Page MenuHomePhabricator

drmrs: initial geodns configuration
Closed, ResolvedPublic

Description

Initial geodns configuration for allowing some public traffic flow into our new drmrs site!

  • Define drmrs in geodns config, mapping only our own internal drmrs networks to it (already done in https://gerrit.wikimedia.org/r/c/operations/dns/+/771342 )
  • Enable as primary destination for Cyprus as initial public traffic test
  • Expand initial testing to PT (Portugal)
  • Expand initial testing to ES (Spain)
  • Expand initial testing to FR (France)
  • Enable as fallback destination when esams is offline, replacing the old geo-maps-esams-offline hack
  • Do some esams->drmrs failover testing!

Beyond this, probably in separate subtasks that will take a bit longer:

  • Research latency estimations and create a reasonably-optimal map for sending all of the appropriate countries to drmrs as their primary choice
  • Phase this map in over several commits to ramp up to the full map
  • If esams/drmrs load split seems excessively uneven, consider moving some large-traffic cases in western europe, where the latency diff is small, to help level them out better.

Event Timeline

Change 771354 had a related patch set uploaded (by BBlack; author: Ayounsi):

[operations/dns@master] GeoDNS Cyprus to drmrs

https://gerrit.wikimedia.org/r/771354

Change 771631 had a related patch set uploaded (by BBlack; author: BBlack):

[operations/dns@master] geodns: remove geo-maps-esams-offline hack

https://gerrit.wikimedia.org/r/771631

Change 771632 had a related patch set uploaded (by BBlack; author: BBlack):

[operations/dns@master] geodns: add drmrs fallback for esams to whole map

https://gerrit.wikimedia.org/r/771632

Change 771354 merged by BBlack:

[operations/dns@master] GeoDNS Cyprus to drmrs

https://gerrit.wikimedia.org/r/771354

Change 771672 had a related patch set uploaded (by BBlack; author: BBlack):

[operations/dns@master] geodns: maxmind now has CY in EU rather than AS

https://gerrit.wikimedia.org/r/771672

Change 771672 merged by BBlack:

[operations/dns@master] geodns: maxmind now has CY in EU rather than AS

https://gerrit.wikimedia.org/r/771672

jbond triaged this task as Medium priority.Mar 21 2022, 11:58 AM

Arzhel and I discussed this a bit, and we're going add a few more countries manually for now before proceeding with the esams-resiliency patches. Arzhel identified PT, ES, and FR are good targets - they'll get us significantly more traffic than drmrs has now and keep caches hotter, and they all see at least some latency improvement @ drmrs. We'll roll these out in that order (smaller-sized first), and then see about working on the esams failover parts!
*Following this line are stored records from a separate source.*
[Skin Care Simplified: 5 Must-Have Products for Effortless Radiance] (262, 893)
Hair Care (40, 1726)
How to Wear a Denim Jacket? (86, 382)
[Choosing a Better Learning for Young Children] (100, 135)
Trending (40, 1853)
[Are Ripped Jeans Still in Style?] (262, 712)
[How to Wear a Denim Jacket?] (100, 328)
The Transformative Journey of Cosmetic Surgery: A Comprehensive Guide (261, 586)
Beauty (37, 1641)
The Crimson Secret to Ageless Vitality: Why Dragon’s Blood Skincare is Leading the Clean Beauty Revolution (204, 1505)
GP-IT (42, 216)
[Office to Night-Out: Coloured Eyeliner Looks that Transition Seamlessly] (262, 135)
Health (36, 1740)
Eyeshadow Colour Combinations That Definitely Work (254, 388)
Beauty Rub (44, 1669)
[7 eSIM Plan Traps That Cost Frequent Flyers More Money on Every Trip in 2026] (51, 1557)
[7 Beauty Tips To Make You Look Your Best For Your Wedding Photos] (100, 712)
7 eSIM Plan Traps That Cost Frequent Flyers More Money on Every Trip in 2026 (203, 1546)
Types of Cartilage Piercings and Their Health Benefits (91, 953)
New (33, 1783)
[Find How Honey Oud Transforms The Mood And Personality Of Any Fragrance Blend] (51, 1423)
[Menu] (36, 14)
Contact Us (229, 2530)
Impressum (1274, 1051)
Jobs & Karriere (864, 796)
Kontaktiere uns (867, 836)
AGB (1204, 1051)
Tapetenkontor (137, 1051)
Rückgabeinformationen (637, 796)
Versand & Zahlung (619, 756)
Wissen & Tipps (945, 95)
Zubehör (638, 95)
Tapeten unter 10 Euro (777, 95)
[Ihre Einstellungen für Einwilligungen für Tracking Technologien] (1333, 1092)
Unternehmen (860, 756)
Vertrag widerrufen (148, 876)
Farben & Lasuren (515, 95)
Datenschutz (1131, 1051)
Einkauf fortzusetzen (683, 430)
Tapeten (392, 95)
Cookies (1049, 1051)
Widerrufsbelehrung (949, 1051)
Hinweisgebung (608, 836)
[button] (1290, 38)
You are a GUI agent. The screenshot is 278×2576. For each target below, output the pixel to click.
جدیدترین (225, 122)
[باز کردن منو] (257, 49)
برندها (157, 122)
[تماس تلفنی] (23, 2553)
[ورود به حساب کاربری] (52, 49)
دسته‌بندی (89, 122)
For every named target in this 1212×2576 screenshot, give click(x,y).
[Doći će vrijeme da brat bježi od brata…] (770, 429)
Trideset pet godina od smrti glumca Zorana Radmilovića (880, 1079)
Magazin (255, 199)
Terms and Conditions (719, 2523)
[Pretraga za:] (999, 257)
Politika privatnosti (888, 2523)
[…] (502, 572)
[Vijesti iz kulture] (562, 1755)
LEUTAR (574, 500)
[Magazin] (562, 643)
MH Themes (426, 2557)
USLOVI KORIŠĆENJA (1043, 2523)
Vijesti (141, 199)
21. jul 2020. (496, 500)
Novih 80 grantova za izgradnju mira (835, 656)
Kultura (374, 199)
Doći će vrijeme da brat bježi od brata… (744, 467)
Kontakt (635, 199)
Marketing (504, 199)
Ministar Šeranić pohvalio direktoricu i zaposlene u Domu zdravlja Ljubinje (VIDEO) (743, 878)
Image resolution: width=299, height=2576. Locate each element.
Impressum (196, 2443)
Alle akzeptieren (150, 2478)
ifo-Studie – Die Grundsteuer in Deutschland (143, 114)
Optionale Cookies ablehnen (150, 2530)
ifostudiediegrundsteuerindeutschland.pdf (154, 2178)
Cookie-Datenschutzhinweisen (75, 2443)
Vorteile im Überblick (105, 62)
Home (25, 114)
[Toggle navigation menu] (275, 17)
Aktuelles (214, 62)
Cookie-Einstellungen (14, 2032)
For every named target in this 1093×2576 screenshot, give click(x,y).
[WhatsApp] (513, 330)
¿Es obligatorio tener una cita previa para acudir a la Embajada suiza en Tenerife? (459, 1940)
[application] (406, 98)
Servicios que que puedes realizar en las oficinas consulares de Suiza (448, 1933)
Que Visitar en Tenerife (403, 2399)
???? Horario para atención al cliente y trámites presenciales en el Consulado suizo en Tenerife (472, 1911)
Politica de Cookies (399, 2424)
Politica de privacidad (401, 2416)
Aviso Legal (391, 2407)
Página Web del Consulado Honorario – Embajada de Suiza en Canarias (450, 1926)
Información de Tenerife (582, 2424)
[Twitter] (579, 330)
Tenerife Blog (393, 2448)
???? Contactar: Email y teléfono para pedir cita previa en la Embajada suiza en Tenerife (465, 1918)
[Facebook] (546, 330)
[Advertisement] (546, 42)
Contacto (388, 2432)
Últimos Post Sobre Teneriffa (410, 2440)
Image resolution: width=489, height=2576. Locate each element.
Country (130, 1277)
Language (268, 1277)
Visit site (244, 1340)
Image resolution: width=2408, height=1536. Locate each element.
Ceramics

Change 772876 had a related patch set uploaded (by BBlack; author: BBlack):

[operations/dns@master] map Portugal to drmrs

https://gerrit.wikimedia.org/r/772876

Change 772876 merged by BBlack:

[operations/dns@master] map Portugal to drmrs

https://gerrit.wikimedia.org/r/772876

Change 773244 had a related patch set uploaded (by BBlack; author: BBlack):

[operations/dns@master] map Spain to drmrs

https://gerrit.wikimedia.org/r/773244

Change 773245 had a related patch set uploaded (by BBlack; author: BBlack):

[operations/dns@master] map France to drmrs

https://gerrit.wikimedia.org/r/773245

PT was pretty smooth, ES likely to be later today, closer to when their daily traffic cycle begins to trend downwards.

Change 773244 merged by BBlack:

[operations/dns@master] map Spain to drmrs

https://gerrit.wikimedia.org/r/773244

Change 773245 merged by BBlack:

[operations/dns@master] map France to drmrs

https://gerrit.wikimedia.org/r/773245

For esams failover testing: we're planning to attempt this on Thursday. The idea is to merge the oustanding patches and then depool esams when it's ~halfway or more through its daily downslope in traffic, and then keep an eye out for any transit saturation (due to transit imbalances that might need some route engineering), especially when the next daily upslope starts.

Graph of the daily cycle of esams+drmrs requests: https://w.wiki/4$8e

Plan details:

(all times UTC, starting on Thursday and then rolling through to Friday!)

  1. ~22:xx or so - merge https://gerrit.wikimedia.org/r/c/operations/dns/+/771631 + https://gerrit.wikimedia.org/r/c/operations/dns/+/771632 (makes drmrs the fallback choice for esams)
  2. ~23:00 - Depool esams in geodns using the normal admin_state mechanism (this is a little past halfway down the daily traffic downslope, usually).
  3. ~23:00 - ~06:00 - We're in the deep part of the daily low through most of this, pretty low risk, and caches will be gaining some contents that will be useful later.
  4. ~06:00 - This is roughly the point in time on the upswing where we'll see new traffic levels higher than what we had at the outset at 23:00.
  5. ~09:00 - ~21:00 - This is roughly the peak traffic period (a plateau with some inflection points).
  6. ~23:00 - re-pool esams and end experiment, having survived 24h.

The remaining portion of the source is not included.